When I was a young prosecutor New Jersey began collecting DNA from limited criminal defendants. Say around 1995. And once that genie was out of the bottle, it was matter of time before the State began collecting DNA from everyone who is arrested for a felony. And even many minor offenses. It’s been expanded significantly and if you get arrested in NJ you’re going to provide some saliva for a DNA profile. These profiles go into a giant spreadsheet. The most comprehensive law-enforcement database is the FBI’s CODIS (Combined DNA Index System).


If unknown DNA is collected from a crime scene it is typically compared to the CODIS dataset. And sometimes you have your suspect. But sometimes the result is “negative”.


In the Idaho case there was a knife sheath found right near one of the victims in the bedroom. Since the knife hasn’t been recovered we don’t know if it was the exact sheath for the murder weapon. But it was a compelling piece of evidence that was quickly examined in the Idaho labs.


Unfortunately for the police, when male DNA was identified on the Idaho knife sheath and that DNA was compared to the CODIS database the results were “negative”, no match. Here is the controversial part.
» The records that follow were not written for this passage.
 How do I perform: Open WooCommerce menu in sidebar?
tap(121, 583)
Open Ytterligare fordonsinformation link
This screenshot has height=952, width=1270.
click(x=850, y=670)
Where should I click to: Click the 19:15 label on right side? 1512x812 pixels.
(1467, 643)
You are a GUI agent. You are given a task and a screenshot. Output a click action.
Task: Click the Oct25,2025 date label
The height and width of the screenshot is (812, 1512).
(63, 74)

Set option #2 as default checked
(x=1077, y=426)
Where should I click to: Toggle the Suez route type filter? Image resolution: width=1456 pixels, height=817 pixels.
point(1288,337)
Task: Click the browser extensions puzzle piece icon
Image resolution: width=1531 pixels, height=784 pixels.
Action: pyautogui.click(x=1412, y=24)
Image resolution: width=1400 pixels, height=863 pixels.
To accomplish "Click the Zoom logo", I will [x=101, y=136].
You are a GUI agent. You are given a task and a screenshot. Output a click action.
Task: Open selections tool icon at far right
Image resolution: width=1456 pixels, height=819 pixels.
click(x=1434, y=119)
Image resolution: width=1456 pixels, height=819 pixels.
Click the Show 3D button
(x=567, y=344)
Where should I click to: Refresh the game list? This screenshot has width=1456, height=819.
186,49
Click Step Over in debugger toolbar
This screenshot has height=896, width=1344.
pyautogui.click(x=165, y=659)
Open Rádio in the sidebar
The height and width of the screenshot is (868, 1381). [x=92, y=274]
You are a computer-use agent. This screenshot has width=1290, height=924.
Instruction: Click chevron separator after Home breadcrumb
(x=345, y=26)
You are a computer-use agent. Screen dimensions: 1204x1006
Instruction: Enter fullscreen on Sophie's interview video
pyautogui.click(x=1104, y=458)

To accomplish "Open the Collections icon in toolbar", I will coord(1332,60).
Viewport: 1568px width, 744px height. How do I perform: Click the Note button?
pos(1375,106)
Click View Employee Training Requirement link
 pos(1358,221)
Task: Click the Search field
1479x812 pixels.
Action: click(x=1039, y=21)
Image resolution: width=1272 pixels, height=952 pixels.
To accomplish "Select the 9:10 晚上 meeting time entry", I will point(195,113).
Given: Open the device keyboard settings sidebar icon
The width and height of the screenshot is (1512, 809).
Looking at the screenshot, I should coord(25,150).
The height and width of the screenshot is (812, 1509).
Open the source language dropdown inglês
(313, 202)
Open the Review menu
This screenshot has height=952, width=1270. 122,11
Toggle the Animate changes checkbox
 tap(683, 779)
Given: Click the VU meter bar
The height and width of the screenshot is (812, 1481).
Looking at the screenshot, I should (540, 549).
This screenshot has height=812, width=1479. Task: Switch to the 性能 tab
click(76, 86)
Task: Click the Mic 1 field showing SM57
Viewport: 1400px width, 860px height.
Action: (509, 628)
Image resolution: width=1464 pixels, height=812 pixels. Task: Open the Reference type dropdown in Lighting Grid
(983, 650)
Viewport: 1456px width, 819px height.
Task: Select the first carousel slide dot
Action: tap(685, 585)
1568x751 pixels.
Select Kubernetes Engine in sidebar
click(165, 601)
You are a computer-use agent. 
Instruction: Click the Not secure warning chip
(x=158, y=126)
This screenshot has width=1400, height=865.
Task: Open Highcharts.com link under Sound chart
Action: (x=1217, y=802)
“Forensic genealogy” involves law-enforcement going beyond the DNA criminal databases and peeking into the commercial databases of companies like ancestry.com and “23 and me”. And there are quite a few others. Millions of people provide consent so their DNA can be compared worldwide to track down their heritage and familial relationships. (Also since the 1970’s babies have genetic blood screening for serious diseases. In NJ the Sate Police were alleged in August 2022 of using this dataset for a 1996 rape investigation).


Forensic Genealogy was used in the Idaho case when there was no match in the FBI’s CODIS. —> RESULT: DNA on the sheath matched Kohberger’s dad.


Is his dad the murderer? No. But eventually the DNA will almost certainly be a substantial match for the son, Bryan, the accused murderer. This kind of investigative practice does not solve crimes typically, but it does create a zone of investigative focus. The investigation becomes much more tightly focused from anywhere in America— to someone’s residence/family. You can see why law enforcement loves forensic genealogy.


Privacy advocates offer this caution. “In submitting our DNA for testing, we give away data that exposes not only our own physical and mental health characteristics, but also those of our parents, our grandparents and, as in DeAngelo’s case [California’s “Golden State Killer”], our third cousins — not to mention relatives who haven’t been born yet," read a commentary authored by ACLU Speech, Privacy and Technology Project staff attorney Vera Eidelman, in 2018.


In any event, regardless of the utility of the knife sheath, accused Idaho University murderer, Bryan Kohberger’s lawyers have a lot of other explaining to do. And rest assured they will not have the right answers, if the affidavit (reproduced in the comments) is any indicator. Kohberger’s phone indicates multiple visits to the crimes scene (both before and, peculiarly- after the murders). He was likely surveilling the students’ residence.


Also community-based “ring” videos and business cameras line up perfectly with his vehicle (the White Kia) being in that area on multiple occasions.


Most suspiciously — Bryan Kohberger is seen with surgical gloves on (by surveilling FBI agents) methodically cleaning his “white Kia” car, and disposing of garbage from his home/car in a neighbors trash bin, while wearing those surgical gloves at 4am at his family residence.